何當歸聞言垂眸,一把將青兒拉到自己身後,含笑說道:“三公子跟常將軍老友相聚,怎麼不多聊兩句,瞧這風吹的,不如我讓人在後花廳備下便宴,兩位過去喝幾盅暖暖身子。”
“不必了,”孟瑛辭道,“我們都趕時間,要將倉廩中的兩萬石糧食起出來救濟災民,既然你也有空,那就幫我們安排一下轉運的騾馬車輛吧。嗯……鑰匙你帶在身上了,還是擱在你住的地方了?”話的尾音帶了點兒顫,彷彿說一句話要消耗他不少能量。
何當歸眸心鎖了他一下,旋即低頭笑道:“怎麼可能帶在身上,又涼又硌人,狗兒才戴鈴鐺呢。”
孟瑛仍問:“不在身上,那就在水謙居了?”
青兒十分驚奇地看他:“孟瑛你怎麼了,你撞邪了,一點也不像你了!”她的話說的孟瑛面色凝滯,說的常諾鼻尖冒汗,而何當歸卻一掌拍懵了青兒的腦門子,回頭抱歉笑道:“對不住二位,我這姐姐思慕三爺成癡,只要一見了三爺的人,那就必定要犯她的癡呆之症,二位不用介懷。至於那倉廩的鑰匙,前個兒馮奶孃說七爺讓她備份一個,就取去了,現還沒給送回來。”
孟瑛急火火地說:“那就快去取,我們在這兒等着,要快。
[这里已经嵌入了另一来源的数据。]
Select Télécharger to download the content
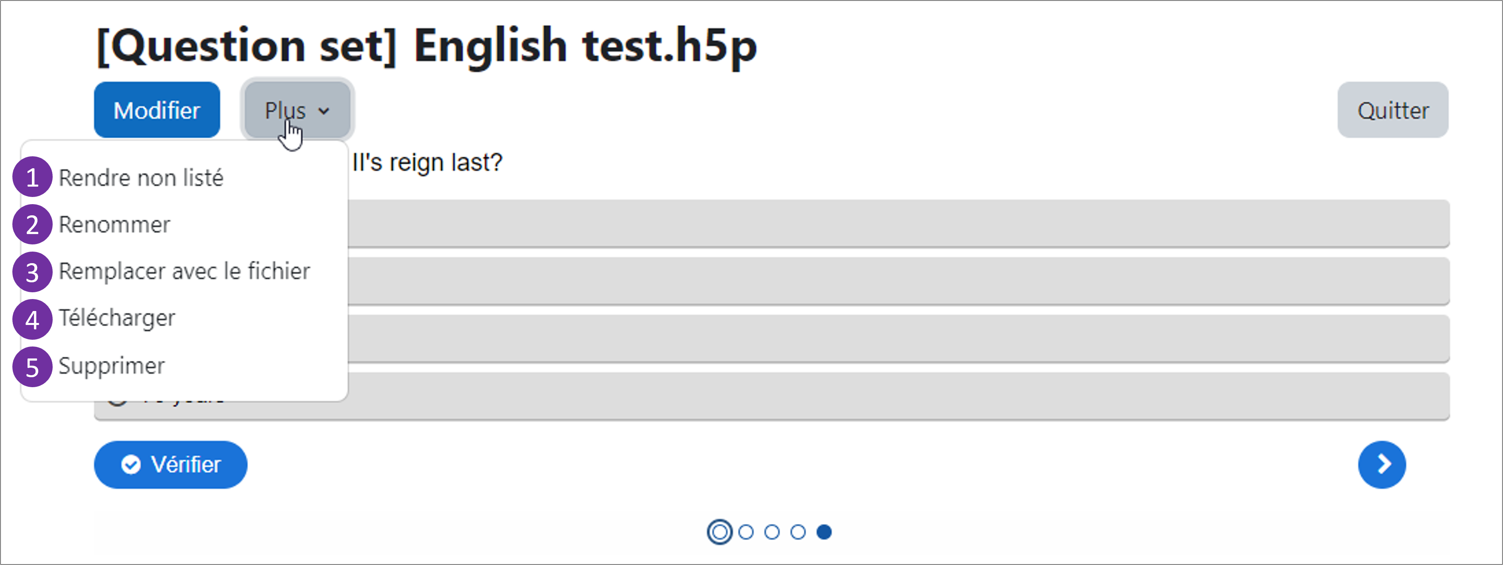 (117, 318)
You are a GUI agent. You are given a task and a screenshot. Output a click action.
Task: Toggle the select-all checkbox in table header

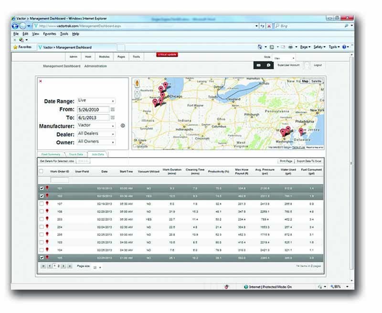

”
何當歸捅一捅青兒,擠巴着小臉問:“我要瀉肚,你要不要一起?”在孟常二人看不見的死角,何當歸衝青兒和蘇子猛打眼色,好在她們兩個還算有一點兒機靈氣,在何當的歸眼皮子漸開始抽筋的時候,她們雙雙福至心靈,都捂着肚子裝成很疼的樣子,連呼受不了了。
於是,何當歸匆匆謂孟常二人道:“二位稍待,若實在急的不行,那你們就自己去取吧,馮奶孃她人很好說話,就是太精細了些,常常問起來沒完沒了的。那麼,我們先去了,拜拜~~”說罷,拉着青兒她們一溜煙地跑開了。
原地的常諾二人面沉如鐵,常諾沉吟着問:“你怎麼看,她這算是認出你來了嗎?”
孟瑛攤手道:“我說了扮不像,你非得讓我來。”
另一頭,何當歸和青兒氣喘吁吁地跑進水謙居,青兒緊張又興奮地問:“怎麼回事怎麼回事?那個孟瑛是假的,對不對?根本就沒有什麼王姑娘,他領走的那個是蕭素心呀!”
“算你不是太遲鈍,”何當歸喘氣道,“小白狼呢?得快去陌茶山莊找些人來,咱們這裡缺人用了。”